Duncan’s death from Ebola — followed quickly by news that two Dallas hospital workers had become infected — confirmed for many Americans that we’re no longer safe from the virus. But Liberian-Americans in the Pacific Northwest have been living with that inescapable reality for months.
“We get calls daily from Liberia about the situation,” says Pastor George Everett of Transcontinental Christian Ministries, a Kent church with many Liberian-Americans in its congregation, “We hear how much it is deteriorating and how people are dying daily.”
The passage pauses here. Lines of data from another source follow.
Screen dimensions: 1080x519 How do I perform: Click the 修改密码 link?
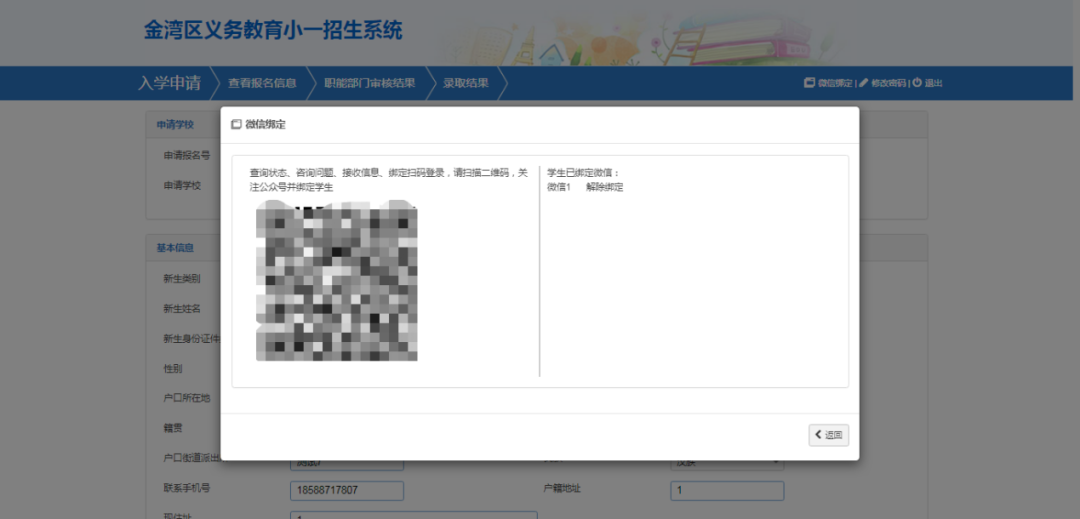[x=888, y=83]
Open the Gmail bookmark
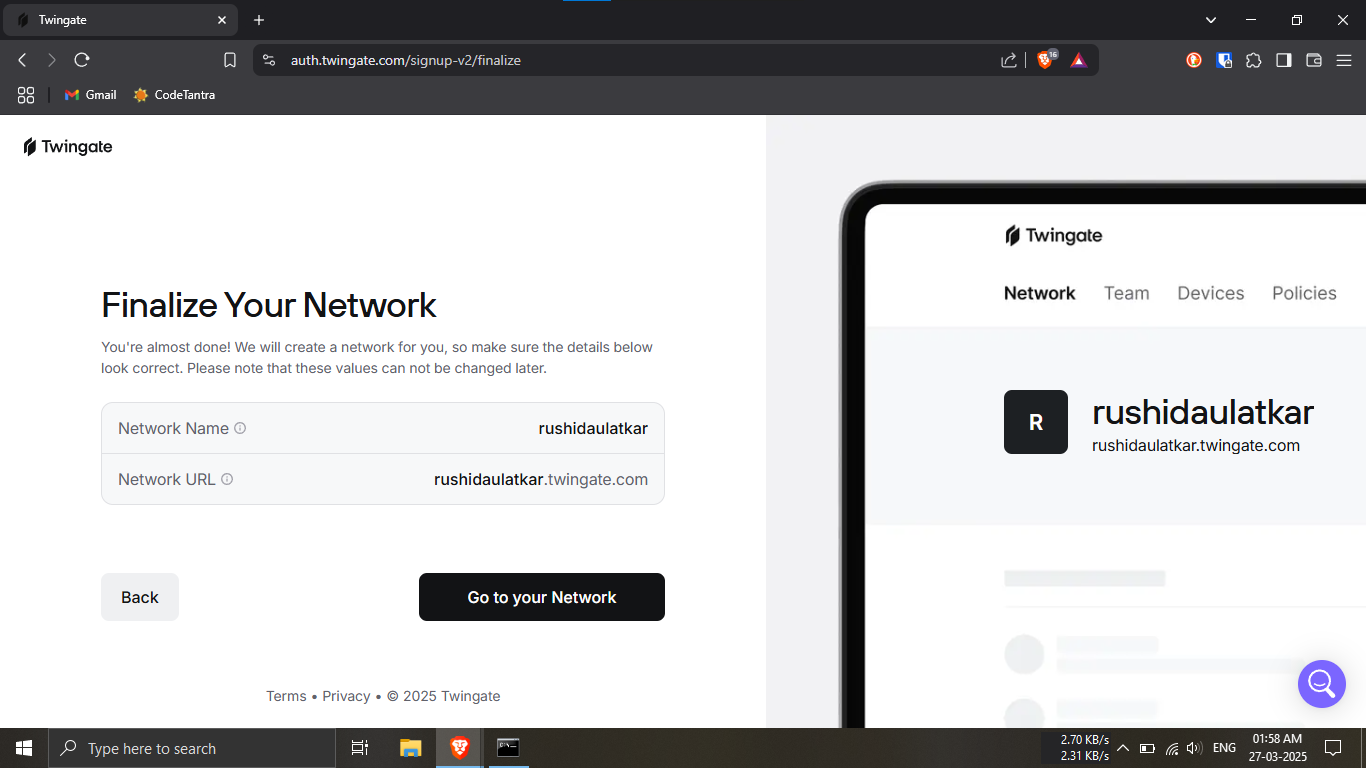The image size is (1366, 768). pos(90,95)
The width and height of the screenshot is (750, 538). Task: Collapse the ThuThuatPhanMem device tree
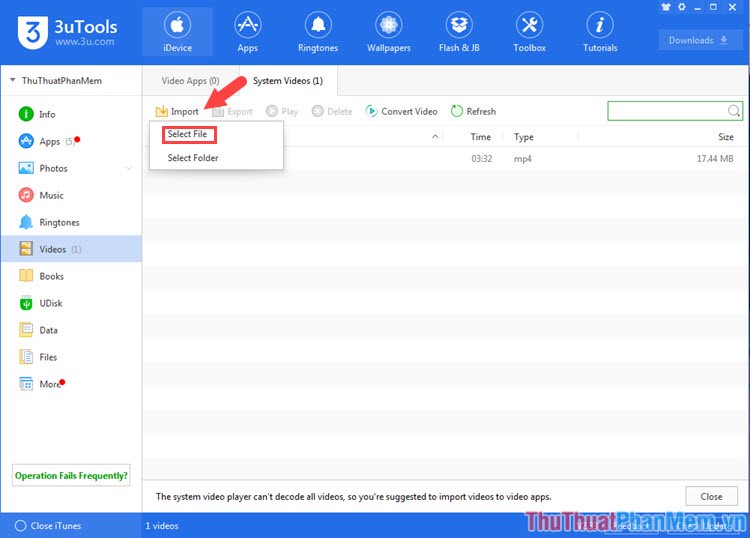(12, 80)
Everett’s own family has been deeply impacted; his wife has already lost her uncle her uncle’s wife and their five children to Ebola. This week the Centers for Disease Control and Prevention reported a total of 8,997 Ebola cases and 4,493 deaths —with Liberia being the hardest hit nation.
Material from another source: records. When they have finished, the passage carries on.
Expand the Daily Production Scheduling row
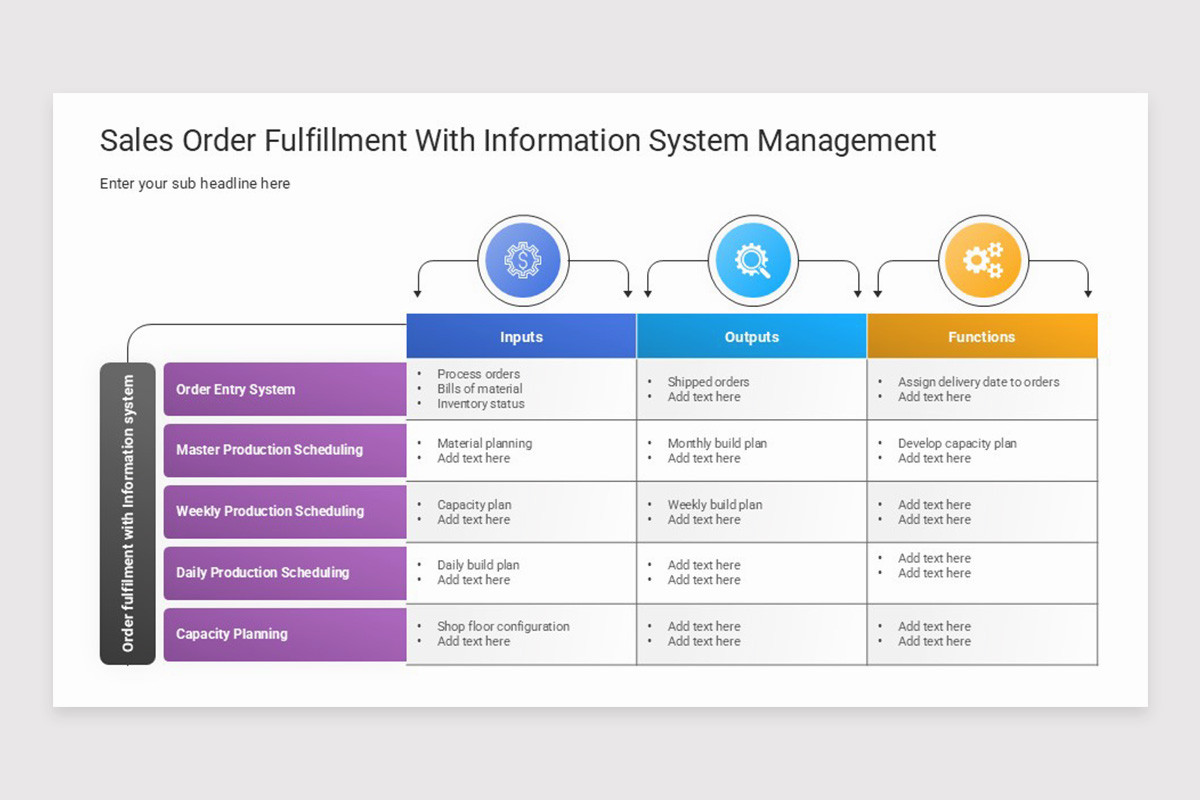The image size is (1200, 800). tap(284, 573)
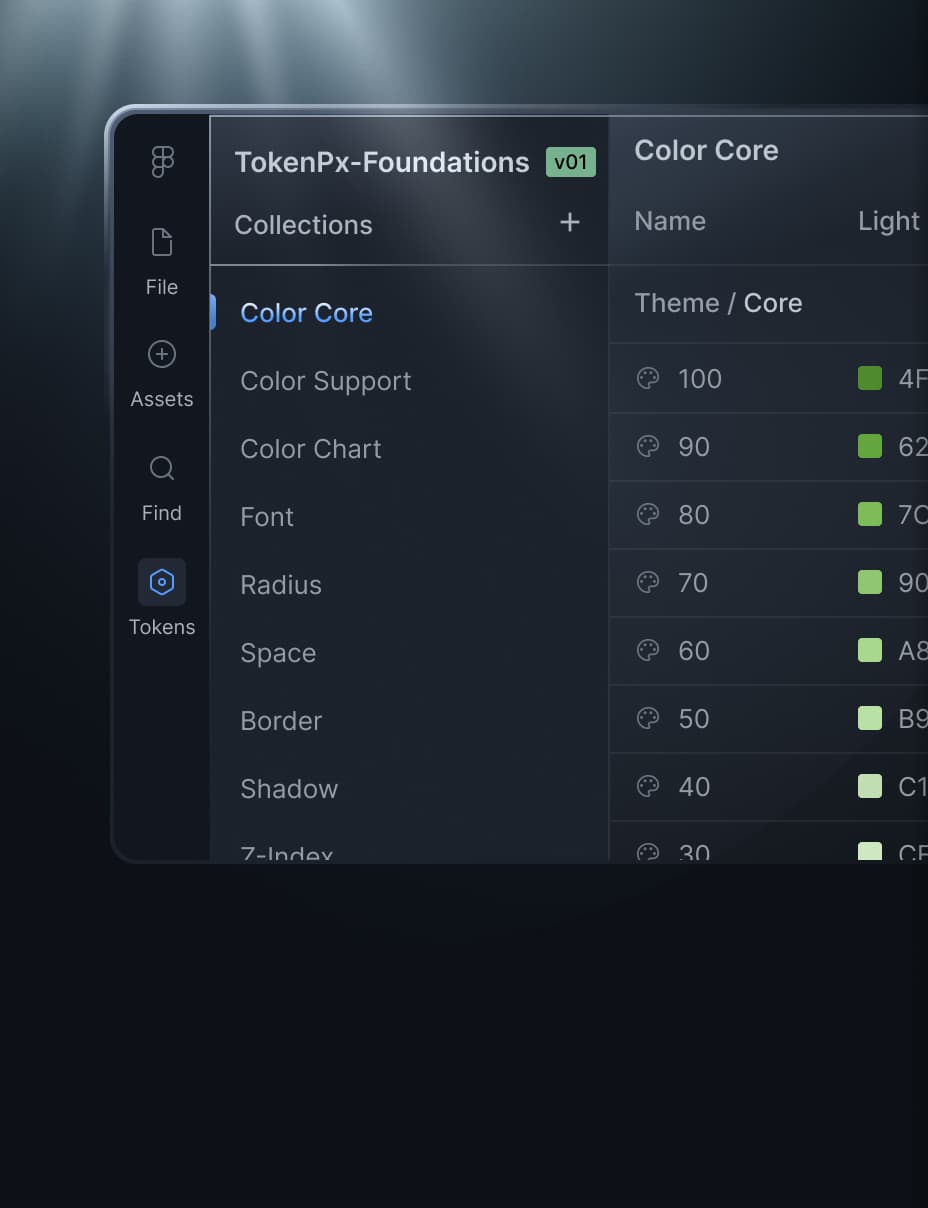Open the Assets plus icon
928x1208 pixels.
point(162,354)
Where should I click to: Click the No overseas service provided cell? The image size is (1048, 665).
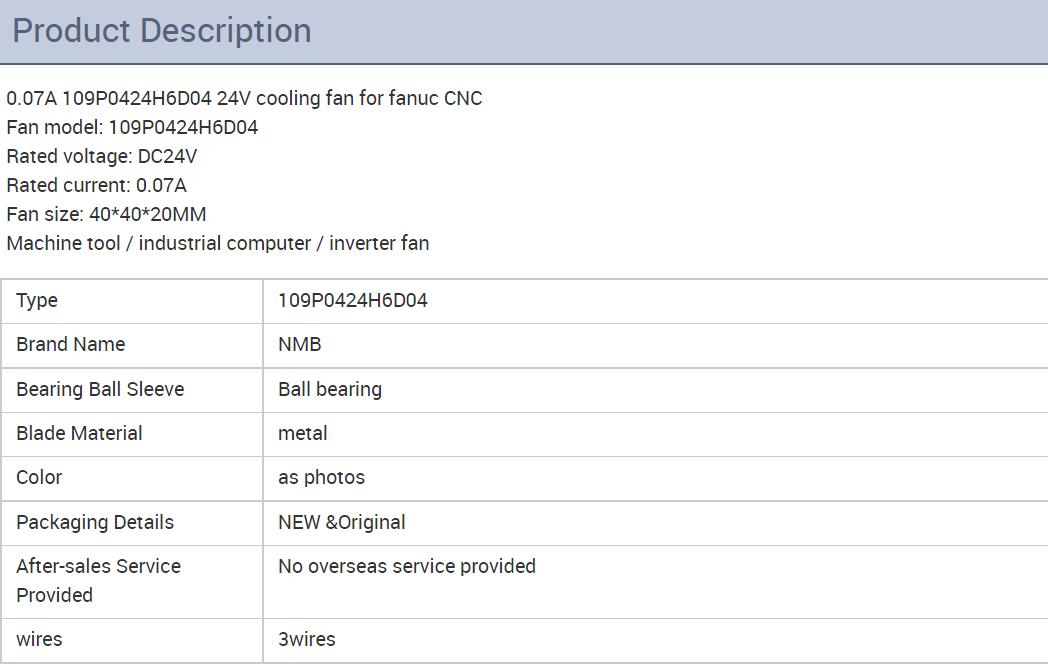[406, 566]
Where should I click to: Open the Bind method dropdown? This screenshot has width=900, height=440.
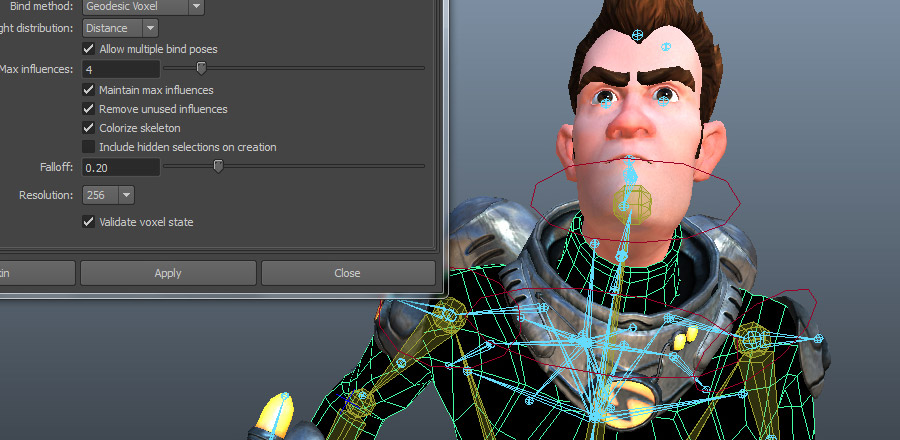pos(143,6)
“Liberians are dying like chickens,” says Charles Mcgill, President of the Liberian Association of Washington State, “because there is no way to protect against the virus spreading all around.”
Mcgill says he was on the phone Tuesday night with friends in Central Liberia who reported they had no access protective supplies despite recent Ebola deaths in the region.
And local Liberians (there are an estimated 1,000 or so in the Seattle area) are trying to respond to the need — from car washes to raise money for relief to Ebola information packets circulated among the community. Mcgill says he was able to secure a donation of 77 boxes of protective masks from King County Public Health. Everett, with the help of a friend in Liberia and the generous donation of a California emergency medical services company, sent two ambulances to Monrovia to help with the crisis (four more are on their way now).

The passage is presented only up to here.